CSCI 2950-T: Topics in Databases and Systems
Data-Intensive Scalable Computing
... In the Cloud and on the Ground

Main          MOTD          Schedule          Details

Basic Information:
Time: N Hour (W 3:00-5:20pm)
Location: CIT 345
Prerequisities:  CS 32 (or equivalent)
Credits: PhD (Area C or G), ScM (practice, significant programming)
CSCI 2950-T: Topics in Databases and Systems
Prof: Ugur Cetintemel


Description:
Data intensive scalable computing (DISC) focuses on efficiently executing large-scale computations over massive data sets.  DISC requires the storage, organization, and processing of data at a scale and efficiency that go well beyond the capabilities of conventional information technologies. As such, the industry has taken the lead on building data centers and DISC systems to successfully provide online web services and analyze data for internal business goals at unprecedented scale, efficiency and availability. The DISC model has the potential to radically change the way we capitalize on data and produce breakthroughs in other areas including science, engineering, health care and security.

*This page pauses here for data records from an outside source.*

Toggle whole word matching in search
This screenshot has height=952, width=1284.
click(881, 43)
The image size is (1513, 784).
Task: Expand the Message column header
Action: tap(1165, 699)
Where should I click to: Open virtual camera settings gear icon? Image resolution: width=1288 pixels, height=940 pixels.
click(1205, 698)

This course will investigate the state of the art in DISC systems. We will study the existing DISC platforms, models, and tools as well as the open research challenges, with an emphasis on massively parallel data processing using high-level programming primitives. The topics will include Google's Map-Reduce, Apache Hadoop, Amazon Web Services, and NVIDIA's CUDA. The course will primarily consist of technical readings and discussions. It will also include programming projects where the participants will implement prototype data-intensive applications using existing DISC tools and platforms.